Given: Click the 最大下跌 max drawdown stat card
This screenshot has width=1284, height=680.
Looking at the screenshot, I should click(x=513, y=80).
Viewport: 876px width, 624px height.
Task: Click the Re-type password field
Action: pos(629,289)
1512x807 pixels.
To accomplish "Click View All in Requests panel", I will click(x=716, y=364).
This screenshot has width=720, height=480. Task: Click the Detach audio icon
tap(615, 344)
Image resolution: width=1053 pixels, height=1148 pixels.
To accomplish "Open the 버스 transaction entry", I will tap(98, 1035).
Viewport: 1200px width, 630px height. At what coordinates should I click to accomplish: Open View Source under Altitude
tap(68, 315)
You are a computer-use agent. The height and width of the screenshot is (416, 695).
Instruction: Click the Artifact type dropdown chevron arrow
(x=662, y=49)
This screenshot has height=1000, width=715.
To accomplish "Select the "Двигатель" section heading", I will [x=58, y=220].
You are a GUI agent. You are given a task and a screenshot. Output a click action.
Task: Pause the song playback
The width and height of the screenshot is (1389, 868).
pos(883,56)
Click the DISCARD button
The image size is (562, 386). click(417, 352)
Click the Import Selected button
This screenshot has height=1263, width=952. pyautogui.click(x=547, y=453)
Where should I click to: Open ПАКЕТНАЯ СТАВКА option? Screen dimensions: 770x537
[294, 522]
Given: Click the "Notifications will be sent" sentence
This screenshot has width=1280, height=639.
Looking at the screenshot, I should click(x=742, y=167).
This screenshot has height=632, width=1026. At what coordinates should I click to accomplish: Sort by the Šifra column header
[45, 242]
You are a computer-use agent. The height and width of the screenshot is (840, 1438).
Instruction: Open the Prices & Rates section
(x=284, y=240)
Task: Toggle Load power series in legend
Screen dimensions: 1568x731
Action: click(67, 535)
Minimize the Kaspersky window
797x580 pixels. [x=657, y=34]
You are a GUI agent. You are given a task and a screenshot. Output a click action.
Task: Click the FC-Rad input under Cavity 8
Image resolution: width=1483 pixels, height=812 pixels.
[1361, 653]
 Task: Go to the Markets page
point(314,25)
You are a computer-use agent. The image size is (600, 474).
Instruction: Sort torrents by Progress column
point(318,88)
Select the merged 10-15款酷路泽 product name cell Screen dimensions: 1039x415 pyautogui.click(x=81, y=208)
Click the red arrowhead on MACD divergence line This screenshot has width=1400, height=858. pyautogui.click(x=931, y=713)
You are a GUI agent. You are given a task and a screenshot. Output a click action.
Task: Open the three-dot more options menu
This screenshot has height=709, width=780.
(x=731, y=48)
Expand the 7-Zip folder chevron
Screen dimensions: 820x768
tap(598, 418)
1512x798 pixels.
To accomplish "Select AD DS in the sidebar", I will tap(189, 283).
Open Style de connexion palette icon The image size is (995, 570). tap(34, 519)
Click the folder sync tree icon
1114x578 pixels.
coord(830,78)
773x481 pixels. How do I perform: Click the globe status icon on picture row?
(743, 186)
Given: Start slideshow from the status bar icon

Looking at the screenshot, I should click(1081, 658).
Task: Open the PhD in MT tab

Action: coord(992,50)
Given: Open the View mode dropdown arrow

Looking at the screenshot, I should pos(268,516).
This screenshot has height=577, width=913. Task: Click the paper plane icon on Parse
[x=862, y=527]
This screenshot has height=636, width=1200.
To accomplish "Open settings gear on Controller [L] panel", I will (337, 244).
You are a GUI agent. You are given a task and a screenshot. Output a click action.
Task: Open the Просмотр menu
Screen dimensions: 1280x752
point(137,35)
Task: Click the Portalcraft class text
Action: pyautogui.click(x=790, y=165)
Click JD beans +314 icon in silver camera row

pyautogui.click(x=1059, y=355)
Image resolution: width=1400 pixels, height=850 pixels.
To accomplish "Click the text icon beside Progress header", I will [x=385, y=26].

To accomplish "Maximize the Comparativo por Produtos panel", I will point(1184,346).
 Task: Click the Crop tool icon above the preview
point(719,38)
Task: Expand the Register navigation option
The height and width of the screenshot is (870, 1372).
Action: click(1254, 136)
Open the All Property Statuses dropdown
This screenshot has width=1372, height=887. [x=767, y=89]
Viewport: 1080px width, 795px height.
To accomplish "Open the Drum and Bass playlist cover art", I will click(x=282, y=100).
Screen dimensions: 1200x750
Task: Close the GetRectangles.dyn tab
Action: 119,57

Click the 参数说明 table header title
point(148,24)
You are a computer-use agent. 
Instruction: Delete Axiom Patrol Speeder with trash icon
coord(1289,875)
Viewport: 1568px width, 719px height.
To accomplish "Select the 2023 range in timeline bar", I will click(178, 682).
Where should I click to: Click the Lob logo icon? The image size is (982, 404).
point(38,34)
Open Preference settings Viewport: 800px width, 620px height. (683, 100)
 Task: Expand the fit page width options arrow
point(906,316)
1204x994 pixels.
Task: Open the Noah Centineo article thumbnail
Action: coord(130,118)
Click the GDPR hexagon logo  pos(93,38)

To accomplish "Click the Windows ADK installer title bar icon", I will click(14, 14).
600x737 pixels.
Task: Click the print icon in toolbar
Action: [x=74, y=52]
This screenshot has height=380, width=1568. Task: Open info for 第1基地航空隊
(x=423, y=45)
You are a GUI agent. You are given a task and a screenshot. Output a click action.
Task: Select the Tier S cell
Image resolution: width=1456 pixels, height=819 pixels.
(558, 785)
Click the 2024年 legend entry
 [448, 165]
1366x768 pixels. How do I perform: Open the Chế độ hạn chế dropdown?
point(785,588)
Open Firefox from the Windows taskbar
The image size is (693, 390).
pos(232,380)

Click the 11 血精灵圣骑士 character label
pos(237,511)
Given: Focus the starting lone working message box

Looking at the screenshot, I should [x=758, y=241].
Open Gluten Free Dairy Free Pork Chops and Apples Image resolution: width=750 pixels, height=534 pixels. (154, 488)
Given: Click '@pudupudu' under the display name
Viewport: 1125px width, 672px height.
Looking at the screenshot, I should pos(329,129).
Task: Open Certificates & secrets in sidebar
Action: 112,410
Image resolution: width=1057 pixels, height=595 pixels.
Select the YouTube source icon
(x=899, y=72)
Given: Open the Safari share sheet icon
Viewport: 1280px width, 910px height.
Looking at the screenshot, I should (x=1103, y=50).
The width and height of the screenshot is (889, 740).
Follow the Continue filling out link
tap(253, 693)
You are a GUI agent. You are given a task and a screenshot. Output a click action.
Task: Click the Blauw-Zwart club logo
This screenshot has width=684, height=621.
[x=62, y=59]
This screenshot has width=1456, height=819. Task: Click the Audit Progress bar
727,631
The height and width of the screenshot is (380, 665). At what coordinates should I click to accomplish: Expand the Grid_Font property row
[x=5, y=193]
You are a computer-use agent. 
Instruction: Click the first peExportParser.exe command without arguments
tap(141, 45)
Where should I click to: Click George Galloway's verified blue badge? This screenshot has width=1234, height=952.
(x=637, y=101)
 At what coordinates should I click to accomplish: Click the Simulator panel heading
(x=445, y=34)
···
Extract the full listing and reproduce each line exactly.

ANSWER TO THIS TASK:
Given: Click the 最大下跌 max drawdown stat card
This screenshot has width=1284, height=680.
Looking at the screenshot, I should click(x=513, y=80).
Viewport: 876px width, 624px height.
Task: Click the Re-type password field
Action: pos(629,289)
1512x807 pixels.
To accomplish "Click View All in Requests panel", I will click(x=716, y=364).
This screenshot has width=720, height=480. Task: Click the Detach audio icon
tap(615, 344)
Image resolution: width=1053 pixels, height=1148 pixels.
To accomplish "Open the 버스 transaction entry", I will tap(98, 1035).
Viewport: 1200px width, 630px height. At what coordinates should I click to accomplish: Open View Source under Altitude
tap(68, 315)
You are a computer-use agent. The height and width of the screenshot is (416, 695).
Instruction: Click the Artifact type dropdown chevron arrow
(x=662, y=49)
This screenshot has height=1000, width=715.
To accomplish "Select the "Двигатель" section heading", I will [x=58, y=220].
You are a GUI agent. You are given a task and a screenshot. Output a click action.
Task: Pause the song playback
The width and height of the screenshot is (1389, 868).
pos(883,56)
Click the DISCARD button
The image size is (562, 386). click(417, 352)
Click the Import Selected button
This screenshot has height=1263, width=952. pyautogui.click(x=547, y=453)
Where should I click to: Open ПАКЕТНАЯ СТАВКА option? Screen dimensions: 770x537
[294, 522]
Given: Click the "Notifications will be sent" sentence
This screenshot has width=1280, height=639.
Looking at the screenshot, I should click(x=742, y=167).
This screenshot has height=632, width=1026. At what coordinates should I click to accomplish: Sort by the Šifra column header
[45, 242]
You are a computer-use agent. The height and width of the screenshot is (840, 1438).
Instruction: Open the Prices & Rates section
(x=284, y=240)
Task: Toggle Load power series in legend
Screen dimensions: 1568x731
Action: click(67, 535)
Minimize the Kaspersky window
797x580 pixels. [x=657, y=34]
You are a GUI agent. You are given a task and a screenshot. Output a click action.
Task: Click the FC-Rad input under Cavity 8
Image resolution: width=1483 pixels, height=812 pixels.
[1361, 653]
 Task: Go to the Markets page
point(314,25)
You are a computer-use agent. The image size is (600, 474).
Instruction: Sort torrents by Progress column
point(318,88)
Select the merged 10-15款酷路泽 product name cell Screen dimensions: 1039x415 pyautogui.click(x=81, y=208)
Click the red arrowhead on MACD divergence line This screenshot has width=1400, height=858. pyautogui.click(x=931, y=713)
You are a GUI agent. You are given a task and a screenshot. Output a click action.
Task: Open the three-dot more options menu
This screenshot has height=709, width=780.
(x=731, y=48)
Expand the 7-Zip folder chevron
Screen dimensions: 820x768
tap(598, 418)
1512x798 pixels.
To accomplish "Select AD DS in the sidebar", I will tap(189, 283).
Open Style de connexion palette icon The image size is (995, 570). tap(34, 519)
Click the folder sync tree icon
1114x578 pixels.
coord(830,78)
773x481 pixels. How do I perform: Click the globe status icon on picture row?
(743, 186)
Given: Start slideshow from the status bar icon

Looking at the screenshot, I should click(1081, 658).
Task: Open the PhD in MT tab

Action: coord(992,50)
Given: Open the View mode dropdown arrow

Looking at the screenshot, I should pos(268,516).
This screenshot has height=577, width=913. Task: Click the paper plane icon on Parse
[x=862, y=527]
This screenshot has height=636, width=1200.
To accomplish "Open settings gear on Controller [L] panel", I will (337, 244).
You are a GUI agent. You are given a task and a screenshot. Output a click action.
Task: Open the Просмотр menu
Screen dimensions: 1280x752
point(137,35)
Task: Click the Portalcraft class text
Action: pyautogui.click(x=790, y=165)
Click JD beans +314 icon in silver camera row

pyautogui.click(x=1059, y=355)
Image resolution: width=1400 pixels, height=850 pixels.
To accomplish "Click the text icon beside Progress header", I will [x=385, y=26].

To accomplish "Maximize the Comparativo por Produtos panel", I will point(1184,346).
 Task: Click the Crop tool icon above the preview
point(719,38)
Task: Expand the Register navigation option
The height and width of the screenshot is (870, 1372).
Action: click(1254, 136)
Open the All Property Statuses dropdown
This screenshot has width=1372, height=887. [x=767, y=89]
Viewport: 1080px width, 795px height.
To accomplish "Open the Drum and Bass playlist cover art", I will click(x=282, y=100).
Screen dimensions: 1200x750
Task: Close the GetRectangles.dyn tab
Action: 119,57

Click the 参数说明 table header title
point(148,24)
You are a computer-use agent. 
Instruction: Delete Axiom Patrol Speeder with trash icon
coord(1289,875)
Viewport: 1568px width, 719px height.
To accomplish "Select the 2023 range in timeline bar", I will click(178, 682).
Where should I click to: Click the Lob logo icon? The image size is (982, 404).
point(38,34)
Open Preference settings Viewport: 800px width, 620px height. (683, 100)
 Task: Expand the fit page width options arrow
point(906,316)
1204x994 pixels.
Task: Open the Noah Centineo article thumbnail
Action: coord(130,118)
Click the GDPR hexagon logo  pos(93,38)

To accomplish "Click the Windows ADK installer title bar icon", I will click(14, 14).
600x737 pixels.
Task: Click the print icon in toolbar
Action: [x=74, y=52]
This screenshot has height=380, width=1568. Task: Open info for 第1基地航空隊
(x=423, y=45)
You are a GUI agent. You are given a task and a screenshot. Output a click action.
Task: Select the Tier S cell
Image resolution: width=1456 pixels, height=819 pixels.
(558, 785)
Click the 2024年 legend entry
 [448, 165]
1366x768 pixels. How do I perform: Open the Chế độ hạn chế dropdown?
point(785,588)
Open Firefox from the Windows taskbar
The image size is (693, 390).
pos(232,380)

Click the 11 血精灵圣骑士 character label
pos(237,511)
Given: Focus the starting lone working message box

Looking at the screenshot, I should [x=758, y=241].
Open Gluten Free Dairy Free Pork Chops and Apples Image resolution: width=750 pixels, height=534 pixels. (154, 488)
Given: Click '@pudupudu' under the display name
Viewport: 1125px width, 672px height.
Looking at the screenshot, I should pos(329,129).
Task: Open Certificates & secrets in sidebar
Action: 112,410
Image resolution: width=1057 pixels, height=595 pixels.
Select the YouTube source icon
(x=899, y=72)
Given: Open the Safari share sheet icon
Viewport: 1280px width, 910px height.
Looking at the screenshot, I should (x=1103, y=50).
The width and height of the screenshot is (889, 740).
Follow the Continue filling out link
tap(253, 693)
You are a GUI agent. You are given a task and a screenshot. Output a click action.
Task: Click the Blauw-Zwart club logo
This screenshot has width=684, height=621.
[x=62, y=59]
This screenshot has width=1456, height=819. Task: Click the Audit Progress bar
727,631
The height and width of the screenshot is (380, 665). At what coordinates should I click to accomplish: Expand the Grid_Font property row
[x=5, y=193]
You are a computer-use agent. 
Instruction: Click the first peExportParser.exe command without arguments
tap(141, 45)
Where should I click to: Click George Galloway's verified blue badge? This screenshot has width=1234, height=952.
(x=637, y=101)
 At what coordinates should I click to accomplish: Click the Simulator panel heading
(x=445, y=34)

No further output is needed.